Saturday, September 16, 2006

hooray for Pictsweet and a recipe...

As part of me Quest for Vegetables Uninfected With E. Coli, I hunted in the freezer case at my grocer. And I found a bag of something called "baby green beans." Now, I like green beans. Or rather, I like garden green beans. Most of the grocery store green beans - even those ostensibly labeled "fresh" - are picked at too mature a stage for me and they're tough and sometimes stringy (yes, I know, you need to string them, but sometimes I forget.) But "baby" green beans - that has promise.

So I bought a bag. And cooked up a bunch for lunch. They're not AS good as ones fresh out of the garden (but then, none of the grocery store beans are), but they're definitely good. So I'll be buying them again. My favorite way to eat them is with a bit of salt and a bit of lemon juice but I think I'm going to scan my cookbooks for other things to do with them. I might even try putting some down in brine, except they might not be crisp enough for that.

I've never seen the particular brand (Pictsweet) anywhere but the local Mart of Wal. I don't know if it's an exclusively Southern company (they are based in Tennessee) or if they just never had a big distribution before. I've also bought their white-and-yellow corn mix and it was good. And the nice thing is everything's individually frozen, not in a big block, so you can pull out what you want and put the rest back in the freezer for later.

I should look the next time I'm at the store to see if there are any other Pictsweet vegetables I might like. The fact that two separate products out of the same line were both as good or better than the well known national brands bodes well.
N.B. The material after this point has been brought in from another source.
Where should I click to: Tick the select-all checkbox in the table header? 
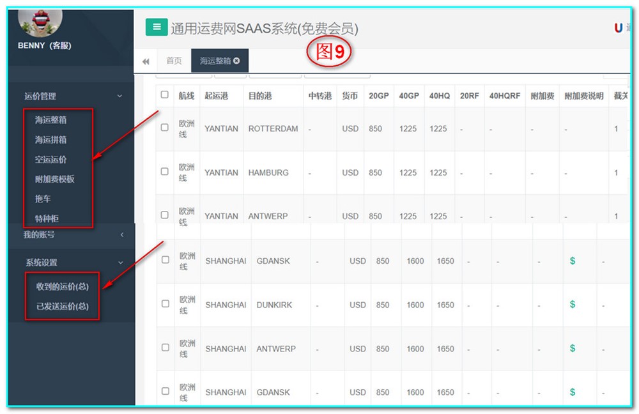point(165,95)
I also baked a loaf of tomato juice bread. This is a recipe out of a book called "Square Meals" (Jane and Michael Stern). It's one of my favorite cookbooks-to-read. I've not made too many recipes out of it, it's mainly a book of nostalgia and many of the recipes are designed for a time when houses were not centrally heated and people walked more and did more manual labor - so they're a bit too rich for us moderns.
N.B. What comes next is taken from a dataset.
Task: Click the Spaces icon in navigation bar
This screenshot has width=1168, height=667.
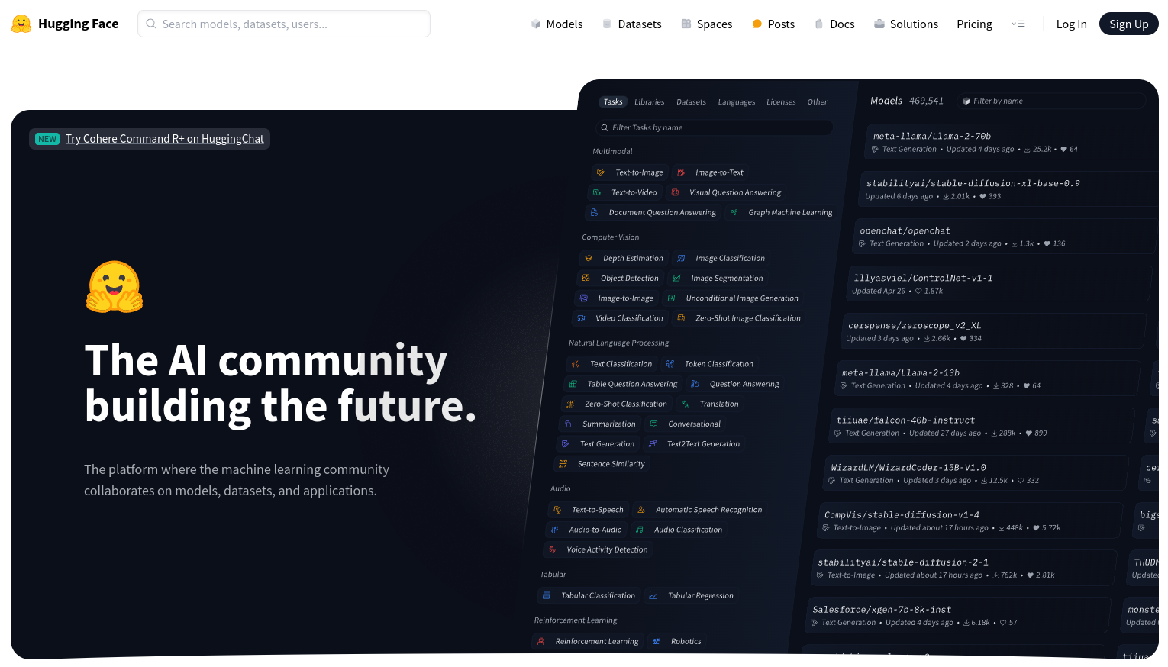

But the tomato juice bread is a good one. It makes a nice pink bread with a good flavor. It's good hot, with butter, or toasted, with butter or some savory spread. It makes the BEST grilled cheese sandwiches ever (or toasted cheese, if you don't want all that butter, you can put cheese on it and heat it in the oven until the cheese melts). It makes good meatloaf and other cold meat sandwiches. It would probably also be good with egg salad; I've never tried that combination.

I've altered the recipe to make just one loaf, and to be done in the bread machine. If you want the "original" recipe, which calls for kneading and 6 cups of flour and makes two loaves, email me.

1/2 cup (or more) tomato juice (the little 5.5 ounce cans of Campbell's tomato juice are ideal for this). Add water to total just over 1 cup.

Put the water/juice mix in the pan of the bread machine. Then add 2 T sugar, 1/2 T salt (or less; I use less, tomato juice is salty enough), about 1 T butter (or you can use olive oil), 3 cups of flour, 1 3/4 t yeast, and 1 T vital wheat gluten (which helps the bread rise).

You can substitute part whole wheat in the flour; I often use 2 cups white and 1 cup spelt.

You bake the bread on the "medium white bread" setting. You do need to keep an eye on it when it's mixing; sometimes you need to add either more water or more flour if the doughball doesn't have a good spring-back texture. (That is the main cause of my bread-machine breads failing; either there is too much water or too much flour and they collapse).

1 comment:

Bess said...

I drove past the PictSweet factory one year, on a trip through TN. Since our only grocery stores are Foodlion and Walmart - I'm quite familiar with them. My favorite way to eat frozen veggies (except leafy stuff and corn) is steamed with a sprinkling of blue cheese. I can eat them by the pound that way. My favorite pig-out food.